What i want to do in my JSF 2 application is to set proper html style depending on browser version, here is sample code:

<!--[if lt IE 7]> <html class="lt-ie9 lt-ie8 lt-ie7" lang="en"> <![endif]-->
<!--[if IE 7]>    <html class="lt-ie9 lt-ie8" lang="en"> <![endif]-->
<!--[if IE 8]>    <html class="lt-ie9" lang="en"> <![endif]-->
<!--[if gt IE 8]><!--> <!--<![endif]-->

How to do that in JSF 2? What is the best/simplest way?

I found something interesting in Omnifaces (o:conditionalComment) but it only allows conditional loading of entire css which is useless for me...

Was it helpful?

Solution

It's not true that the <o:conditionalComment> is for CSS files only. That's a misconception. It's technically simply not possible to achieve your requirement with pure Facelets tags/components as it would result in malformed XML syntax and thus a Facelets compile error.

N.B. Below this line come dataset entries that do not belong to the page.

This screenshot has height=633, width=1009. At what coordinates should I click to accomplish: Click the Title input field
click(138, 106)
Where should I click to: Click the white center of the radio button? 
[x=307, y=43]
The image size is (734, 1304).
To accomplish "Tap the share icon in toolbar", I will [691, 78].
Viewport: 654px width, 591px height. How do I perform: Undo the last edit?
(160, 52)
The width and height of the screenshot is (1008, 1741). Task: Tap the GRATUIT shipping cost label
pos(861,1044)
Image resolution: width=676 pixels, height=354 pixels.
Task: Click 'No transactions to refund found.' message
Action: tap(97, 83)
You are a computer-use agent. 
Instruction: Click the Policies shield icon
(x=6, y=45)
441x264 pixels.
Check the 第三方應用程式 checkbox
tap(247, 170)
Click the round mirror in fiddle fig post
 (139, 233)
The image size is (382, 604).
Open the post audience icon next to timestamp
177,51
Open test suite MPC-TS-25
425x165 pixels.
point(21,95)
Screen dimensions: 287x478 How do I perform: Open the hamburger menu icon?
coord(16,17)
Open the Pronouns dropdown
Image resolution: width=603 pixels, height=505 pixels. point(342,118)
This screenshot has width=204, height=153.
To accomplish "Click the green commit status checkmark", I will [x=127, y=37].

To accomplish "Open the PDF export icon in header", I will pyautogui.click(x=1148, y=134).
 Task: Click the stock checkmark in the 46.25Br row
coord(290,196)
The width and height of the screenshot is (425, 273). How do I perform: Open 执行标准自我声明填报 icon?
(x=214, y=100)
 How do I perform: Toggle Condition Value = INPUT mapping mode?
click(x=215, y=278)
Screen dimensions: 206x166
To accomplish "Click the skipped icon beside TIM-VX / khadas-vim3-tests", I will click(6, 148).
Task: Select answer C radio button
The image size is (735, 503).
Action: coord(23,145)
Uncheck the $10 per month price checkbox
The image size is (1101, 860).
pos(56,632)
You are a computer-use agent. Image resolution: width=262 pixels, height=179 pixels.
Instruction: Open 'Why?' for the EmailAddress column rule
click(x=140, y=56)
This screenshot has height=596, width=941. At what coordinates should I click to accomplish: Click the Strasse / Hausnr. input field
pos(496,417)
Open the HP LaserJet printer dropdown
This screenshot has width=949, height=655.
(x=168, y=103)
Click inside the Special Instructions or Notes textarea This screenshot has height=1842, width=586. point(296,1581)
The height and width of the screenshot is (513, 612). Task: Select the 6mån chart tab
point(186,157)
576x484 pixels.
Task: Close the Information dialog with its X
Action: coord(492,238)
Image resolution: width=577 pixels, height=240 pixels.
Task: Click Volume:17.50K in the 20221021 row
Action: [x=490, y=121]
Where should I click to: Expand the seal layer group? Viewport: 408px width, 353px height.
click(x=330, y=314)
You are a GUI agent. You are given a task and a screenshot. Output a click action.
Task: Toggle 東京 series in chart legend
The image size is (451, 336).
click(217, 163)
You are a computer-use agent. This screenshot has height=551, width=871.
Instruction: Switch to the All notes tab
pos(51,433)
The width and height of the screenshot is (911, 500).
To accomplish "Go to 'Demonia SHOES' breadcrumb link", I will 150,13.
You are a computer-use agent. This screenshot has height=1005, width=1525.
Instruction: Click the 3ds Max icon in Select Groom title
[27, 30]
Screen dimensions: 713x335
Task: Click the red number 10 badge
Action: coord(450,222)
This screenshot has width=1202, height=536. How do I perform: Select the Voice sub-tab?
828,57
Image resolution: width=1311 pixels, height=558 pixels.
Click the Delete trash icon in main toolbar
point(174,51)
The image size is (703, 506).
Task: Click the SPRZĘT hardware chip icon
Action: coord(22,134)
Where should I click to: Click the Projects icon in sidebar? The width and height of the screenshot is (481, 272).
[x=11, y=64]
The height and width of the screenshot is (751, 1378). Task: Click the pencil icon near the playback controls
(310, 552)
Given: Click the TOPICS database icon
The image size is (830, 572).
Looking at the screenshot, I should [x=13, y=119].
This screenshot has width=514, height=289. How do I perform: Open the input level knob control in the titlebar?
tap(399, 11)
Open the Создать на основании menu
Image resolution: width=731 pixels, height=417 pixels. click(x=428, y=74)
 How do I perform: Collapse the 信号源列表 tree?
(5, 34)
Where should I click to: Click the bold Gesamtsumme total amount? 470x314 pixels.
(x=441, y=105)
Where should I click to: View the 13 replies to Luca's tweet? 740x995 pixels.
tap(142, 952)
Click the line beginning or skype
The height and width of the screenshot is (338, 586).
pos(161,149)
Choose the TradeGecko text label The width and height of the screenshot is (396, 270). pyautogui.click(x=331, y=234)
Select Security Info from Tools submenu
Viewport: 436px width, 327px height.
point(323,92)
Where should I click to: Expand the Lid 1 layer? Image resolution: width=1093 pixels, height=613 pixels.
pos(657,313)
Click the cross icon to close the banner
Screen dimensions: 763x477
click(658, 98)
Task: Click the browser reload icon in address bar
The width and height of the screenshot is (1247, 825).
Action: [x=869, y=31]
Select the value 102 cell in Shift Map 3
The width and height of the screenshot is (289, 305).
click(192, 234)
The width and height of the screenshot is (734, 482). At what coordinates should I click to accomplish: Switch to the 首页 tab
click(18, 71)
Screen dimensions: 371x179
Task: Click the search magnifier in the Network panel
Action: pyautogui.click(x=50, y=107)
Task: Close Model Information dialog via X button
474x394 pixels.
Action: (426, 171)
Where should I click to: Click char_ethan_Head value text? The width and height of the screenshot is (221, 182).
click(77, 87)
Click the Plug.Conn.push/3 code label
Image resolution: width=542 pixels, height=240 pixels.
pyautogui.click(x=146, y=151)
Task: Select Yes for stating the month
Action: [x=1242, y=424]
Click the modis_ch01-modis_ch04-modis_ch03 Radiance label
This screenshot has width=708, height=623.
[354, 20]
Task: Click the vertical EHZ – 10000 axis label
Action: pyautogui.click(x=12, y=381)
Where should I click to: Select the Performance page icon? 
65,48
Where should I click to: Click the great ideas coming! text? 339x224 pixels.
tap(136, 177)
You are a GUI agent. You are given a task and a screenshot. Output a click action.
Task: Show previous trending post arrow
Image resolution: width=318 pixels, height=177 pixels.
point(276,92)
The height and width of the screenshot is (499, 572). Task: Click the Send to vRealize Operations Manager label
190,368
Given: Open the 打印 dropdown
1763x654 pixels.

<o:conditionalComment if="lt IE 7">
    <html lang="en" class="lt-ie9 lt-ie8 lt-ie7">
</o:conditionalComment>
<o:conditionalComment if="IE 7">
    <html lang="en" class="lt-ie9 lt-ie8">
</o:conditionalComment>
<o:conditionalComment if="IE 8">
    <html lang="en" class="lt-ie9">
</o:conditionalComment>
<o:conditionalComment if="gt IE 8">
    <h:outputText value="&lt;!--&gt;" escape="false" />
    <html lang="en" class="no-js">
    <h:outputText value="&lt;!--" escape="false" />
</o:conditionalComment>
...
</html>

This is not well formed XML. You know, the XML end element should be in the very same scope as XML start element. It would be valid XML if every <html> has its own </html> in the same parent XML element. But this is in turn not valid HTML.

Just use <h:outputText escape="false"> on all <html> tags. Don't forget to do the same for the closing </html> tag.

<o:conditionalComment if="lt IE 7">
    <h:outputText value="&lt;html lang=&quot;en&quot; class=&quot;lt-ie9 lt-ie8 lt-ie7&quot;&gt;" escape="false" />
</o:conditionalComment>
<o:conditionalComment if="IE 7">
    <h:outputText value="&lt;html lang=&quot;en&quot; class=&quot;lt-ie9 lt-ie8&quot;&gt;" escape="false" />
</o:conditionalComment>
<o:conditionalComment if="IE 8">
    <h:outputText value="&lt;html lang=&quot;en&quot; class=&quot;lt-ie9&quot;&gt;" escape="false" />
</o:conditionalComment>
<o:conditionalComment if="gt IE 8">
    <h:outputText value="&lt;!--&gt;&lt;html lang=&quot;en&quot; class=&quot;no-js&quot;&gt;&lt;!--" escape="false" />
</o:conditionalComment>
...
<h:outputText value="&lt;/html&gt;" escape="false" />

Pretty awkward, but the HTML5 boilerplate (where this approach originated) is at its whole own also awkward, IMO.

Alternatively, you could consider creating a custom <my:html> component yourself which generates the desired markup so that you can just suffice with <my:html>...</my:html>.

OTHER TIPS

you can make 3 CSS (one per browser) with the same class. Your HTML code will be more simple.

In the header, you can use specific browser css like that:

<h:outputStylesheet library="css" name="ie_7.css" rendered="#{header['User-Agent'].contains('; MSIE 7')}" />

You should not conditionally declare <html> elements.

What if somebody who is using Chrome, or Firefox wants to visit your site?

The accepted practice is to create IE version specific .css file and load this files conditionally using IE macros.

e.g

<link href="global_styles.css" rel="stylesheet" type="text/css"/>
<!--[if IE 7]-->
<link href="IE7_styles.css" rel="stylesheet" type="text/css"/>
<![endif]-->
<!--[if lte IE 6]-->
<link href="IE6_styles.css" rel="stylesheet" type="text/css"/>
<![endif]-->

In IE6_styles.css, you may add some specific attributes to html class, and maybe * html hack. The beauty of this approach, is that it will function in old IE browsers, but will not break the modern ones.

BTW, this example is from "CSS: the missing manual" by David McFarland.